== Collected data entries ==
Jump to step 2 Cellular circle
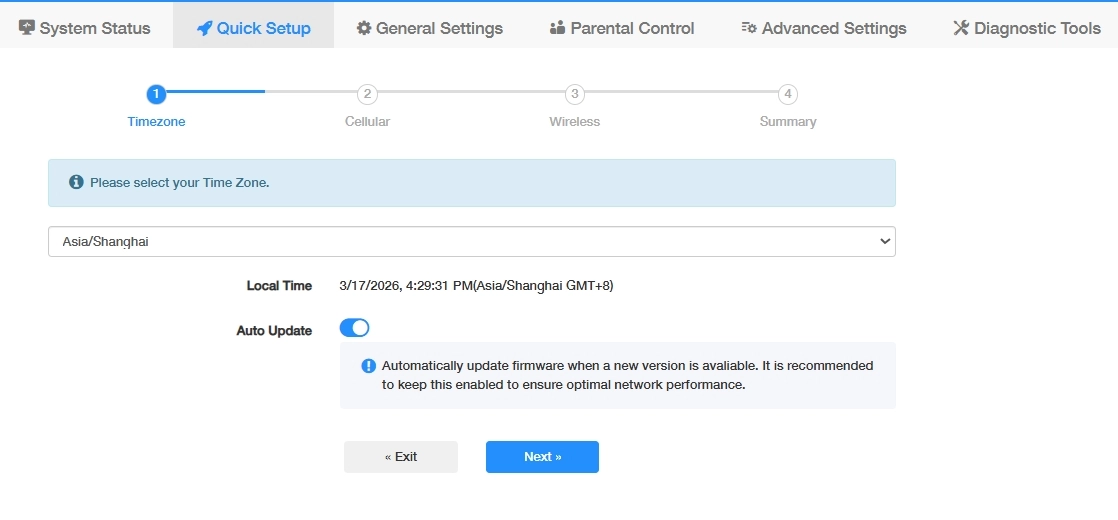This screenshot has height=520, width=1118. 367,94
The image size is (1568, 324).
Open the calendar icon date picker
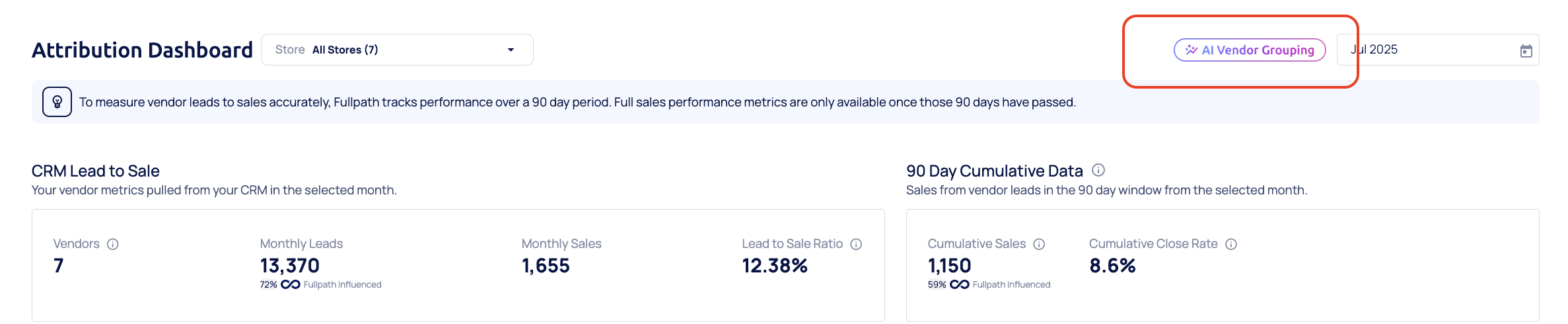pyautogui.click(x=1526, y=51)
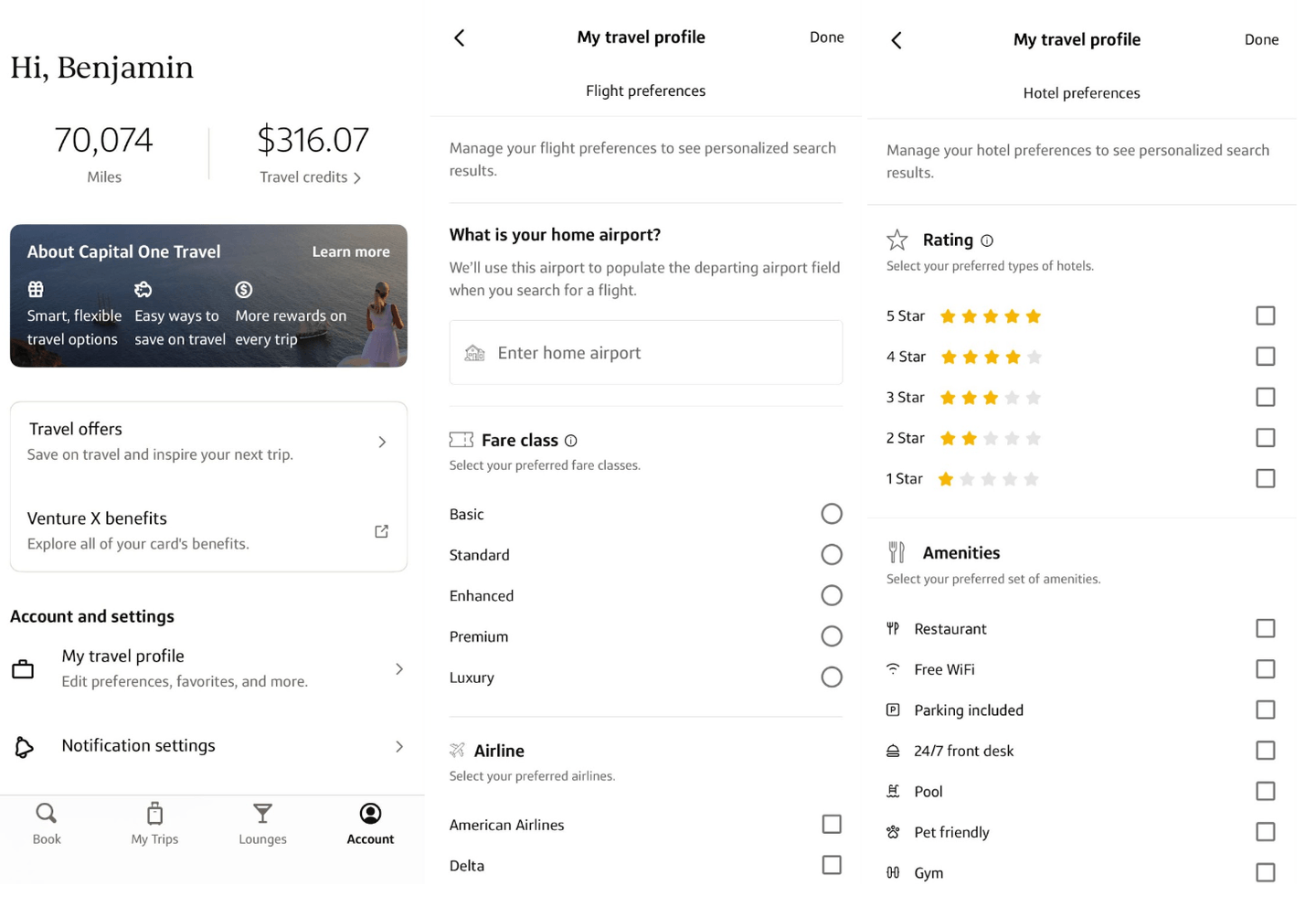View Travel credits details
The height and width of the screenshot is (907, 1316).
pos(311,177)
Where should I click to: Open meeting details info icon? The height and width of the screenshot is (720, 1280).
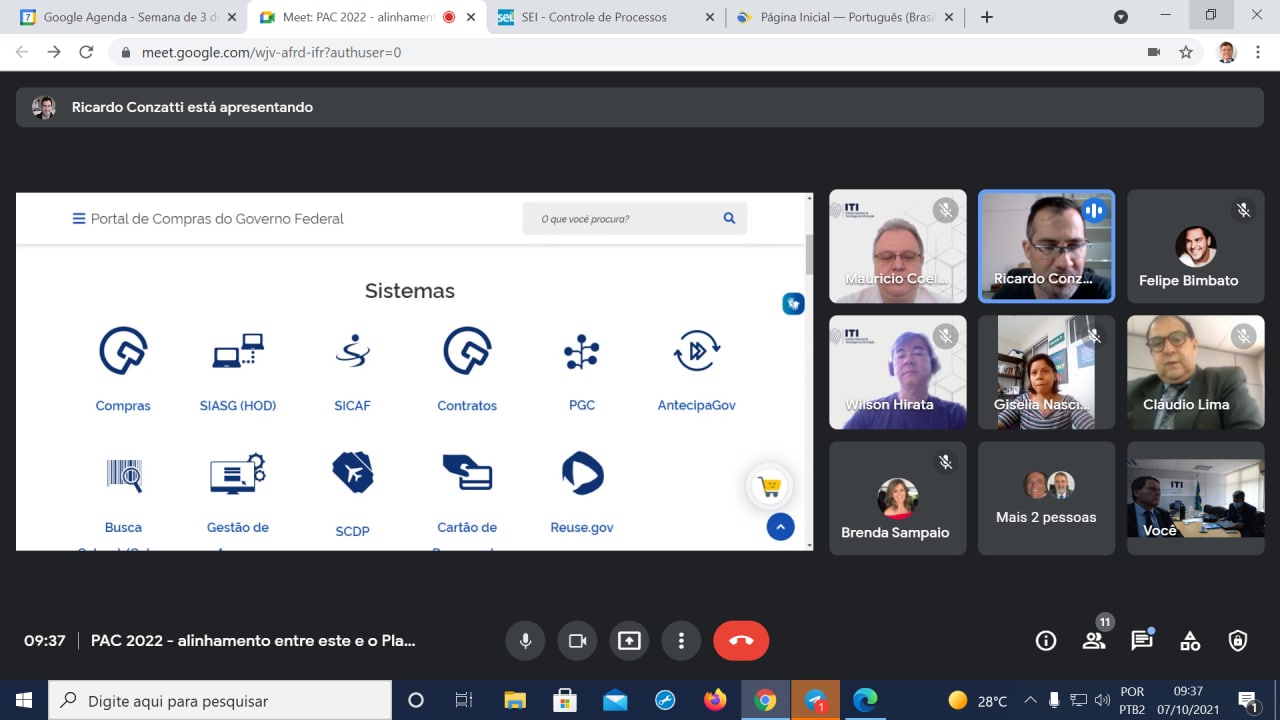tap(1046, 641)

== What you should do ==
Copy the data above line for line, skipping every picture.

== Solution below ==
Jump to step 2 Cellular circle
This screenshot has height=520, width=1118. 367,94
The image size is (1568, 324).
Open the calendar icon date picker
pyautogui.click(x=1526, y=51)
View Travel credits details
The height and width of the screenshot is (907, 1316).
pos(311,177)
Where should I click to: Open meeting details info icon? The height and width of the screenshot is (720, 1280).
tap(1046, 641)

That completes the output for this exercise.